Psychiatrist Zach Riley, played by Aaron Eckhart (Thank You for Smoking), leaves an academic career to work at an institution where his father (Nick Nolte), a novelist of a renowned children’s book called Neverwas, lived during different periods of his life while suffering from manic depression. At the hospital, Zach encounters a schizophrenic named Gabriel (Ian McKellen), who believes he is a real character from Neverwas and that the story is real. Desiring to understand both the book and the man, Zach becomes obsessed with finding out more about how his father lived out his final years. With the help of this delusional patient and a childhood friend’s (Brittany Murphy) obsession with the fairy tale, Zach discovers the story’s secrets and his own place in the fantasy world created by his father. As he digs deeper and becomes closer to Gabriel, it causes him to reevaluate his own childhood and wonder, what if Neverwas really exists?
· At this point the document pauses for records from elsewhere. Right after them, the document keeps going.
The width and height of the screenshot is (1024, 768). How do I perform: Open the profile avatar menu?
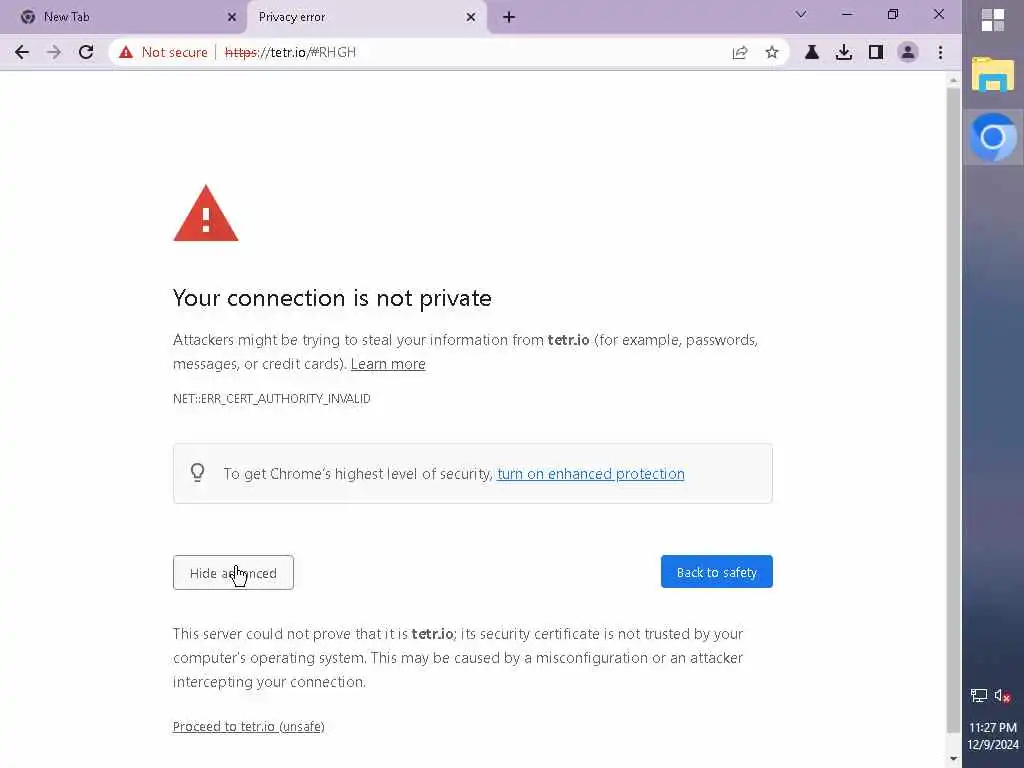pyautogui.click(x=908, y=53)
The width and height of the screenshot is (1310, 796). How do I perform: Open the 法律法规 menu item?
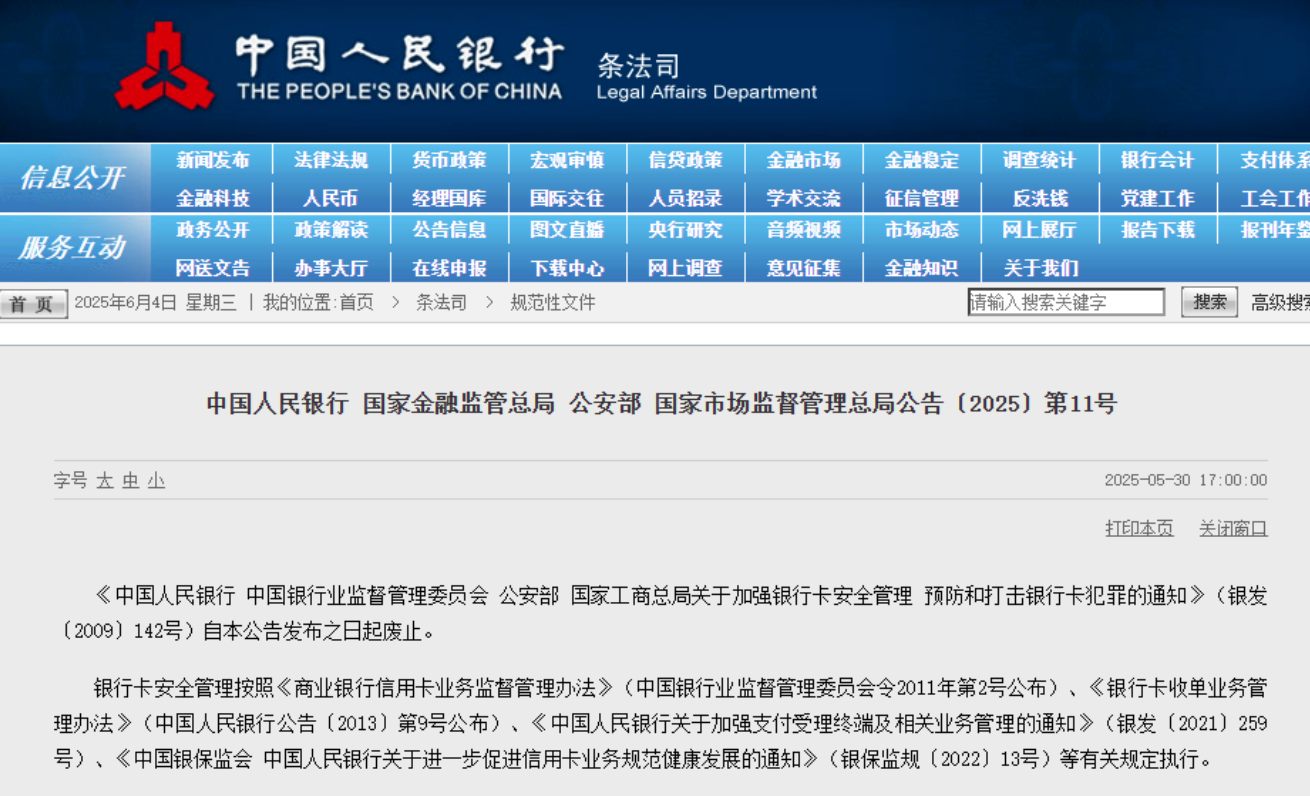[x=331, y=160]
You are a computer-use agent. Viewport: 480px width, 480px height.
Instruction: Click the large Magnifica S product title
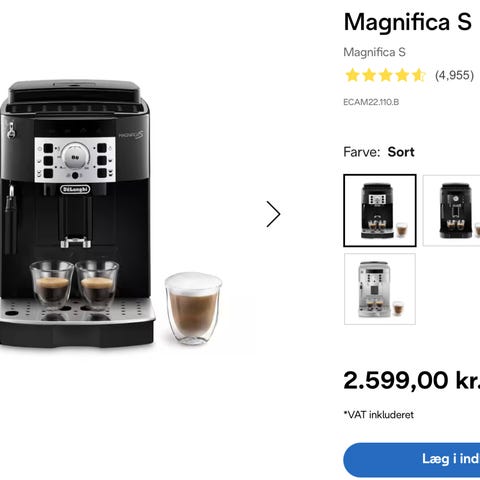(x=407, y=22)
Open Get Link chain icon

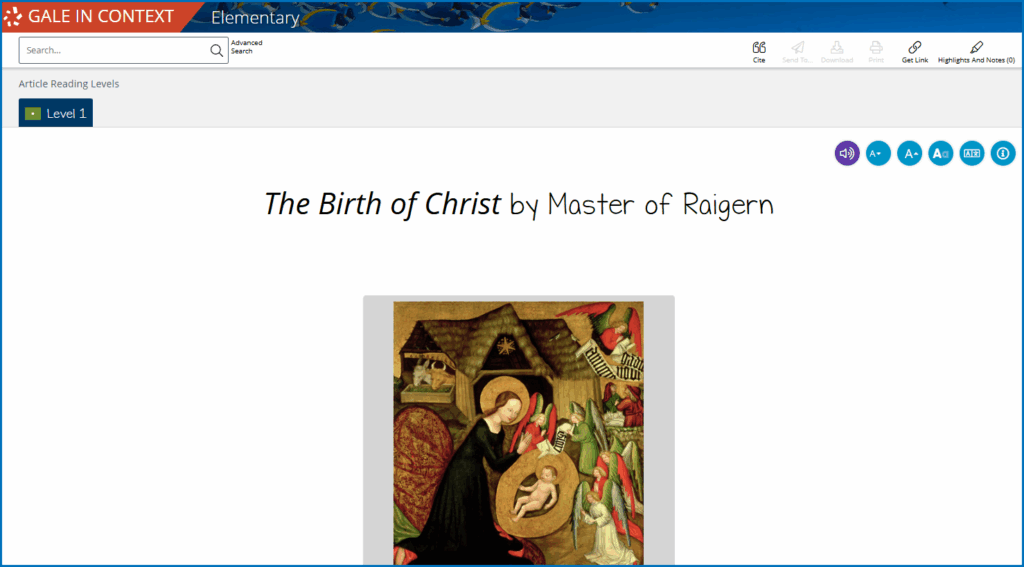914,47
William Hurt stars as the hospital’s head doctor but, unfortunately, is not seen enough. Jessica Lange plays Zach’s widowed mother. Broadway star Alan Cumming also plays one of the inmates at the institution and delivers a great faceted character through his performance.
In the many flashbacks we see Nick Nolte playing a pill-popping alcoholic, and it may be that the character wasn’t too far of a stretch for the bad boy actor, especially since he delivers a sympathetic and compelling performance. Ironically, he looks better as the haggard, unstable character than he has a in a long time. Perhaps he’s merely playing himself as viewed by various paparazzi shots in the tabloids over the last few years. Jessica Lange, meanwhile, plays Nolte’s wife, a former aspiring actress turned alcoholic, living in a mansion, who is a little mad herself. However, her performance comes off as more of a caricature since her demons and afflictions are not fully explained at any point. Nevertheless, she manages to steal the scenes she is in just by being herself.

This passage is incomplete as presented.